Students with Disabilities:
Students seeking special accommodations due to a disability must submit an application with supporting documentation, as explained under this subject heading in the General Catalog. Instructors are required to provide such accommodations if they receive written notification from the University.

Writing Across the Curriculum:
Students are expected to demonstrate writing skills in describing, analyzing and evaluating ideas and experiences. Written reports and research papers must follow specific standards regarding citations of an author's work within the text and references at the end of the paper. Students are encouraged to use the services of the University's Writing Center when preparing materials.

The following website provides information on APA, MLA, and other writing and citation styles that may be required for term papers and the like:

National University Library:
National University Library supports academic rigor and student academic success by providing access to scholarly books and journals both electronically and in hard copy. Print materials may be accessed at the Library in San Diego or through document delivery for online and regional students. Librarians are available to provide training, reference assistance, and mentoring at the San Diego Library and virtually for online or regional students. Please take advantage of Library resources:


Contact the Library:

  • (858) 541-7900 (direct line)
  • 1-866-NU ACCESS x7900 (toll free)

Use the Library Training Tools (on the Library Homepage) for additional help

  • Recorded class presentations
  • Tutorials & Guides (APA/MLA, Peer-Review, and more)

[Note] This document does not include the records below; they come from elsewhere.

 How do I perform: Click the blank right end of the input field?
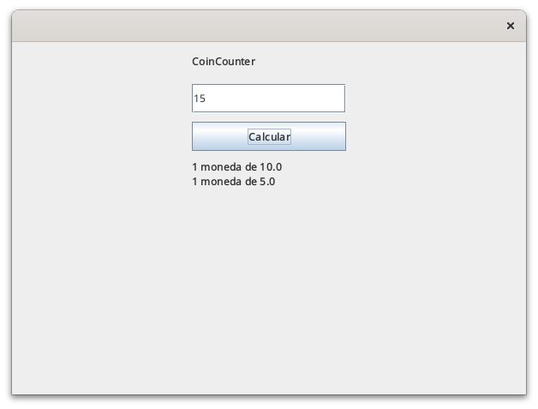tap(308, 99)
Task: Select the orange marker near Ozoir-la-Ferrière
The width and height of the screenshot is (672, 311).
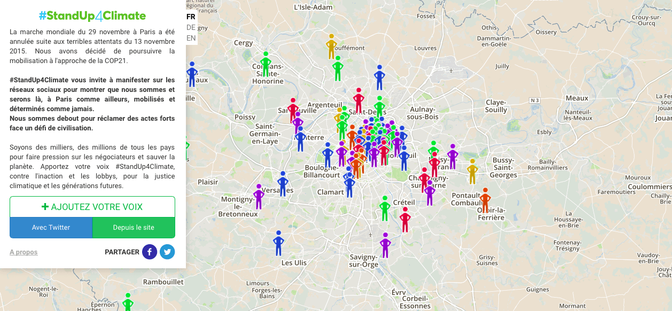Action: 485,200
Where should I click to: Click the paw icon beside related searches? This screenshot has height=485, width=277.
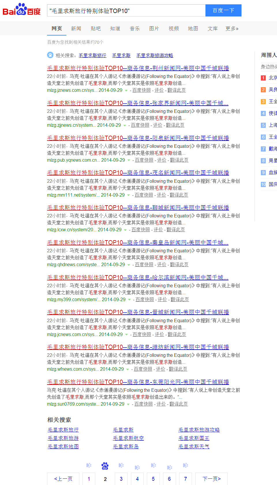point(50,55)
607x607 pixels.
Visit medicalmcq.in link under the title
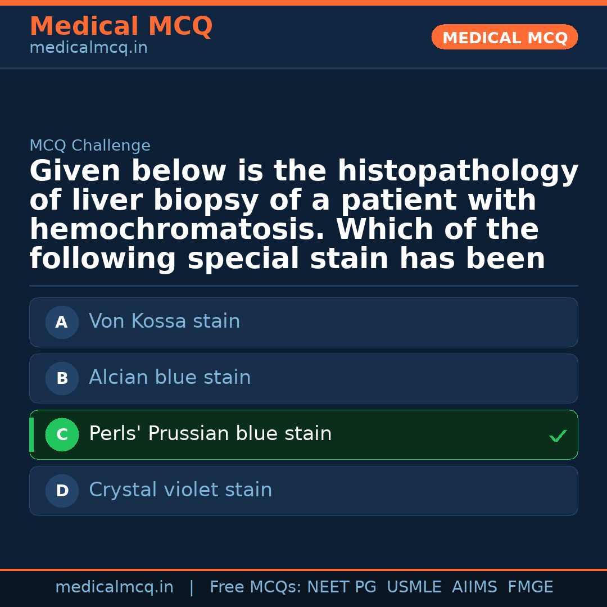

Plagiarism is the presentation of someone else's ideas or work as one's own. Students must give credit for any information that is not either the result of original research or common knowledge. If a student borrows ideas or information from another author, he/she must acknowledge the author in the body of the text and on the reference page. Students found plagiarizing are subject to the penalties outlined in the Policies and Procedures section of the University Catalog, which may include a failing grade for the work in question or for the entire course. The following is one of many websites that provide helpful information concerning plagiarism for both students and faculty:

Ethical behavior in the classroom is required of every student. The course will identify ethical policies and practices relevant to course topics.

Students are expected to be competent in using current technology appropriate for this discipline. Such technology may include word processing, spreadsheet, and presentation software. Use of the internet and e-mail may also be required.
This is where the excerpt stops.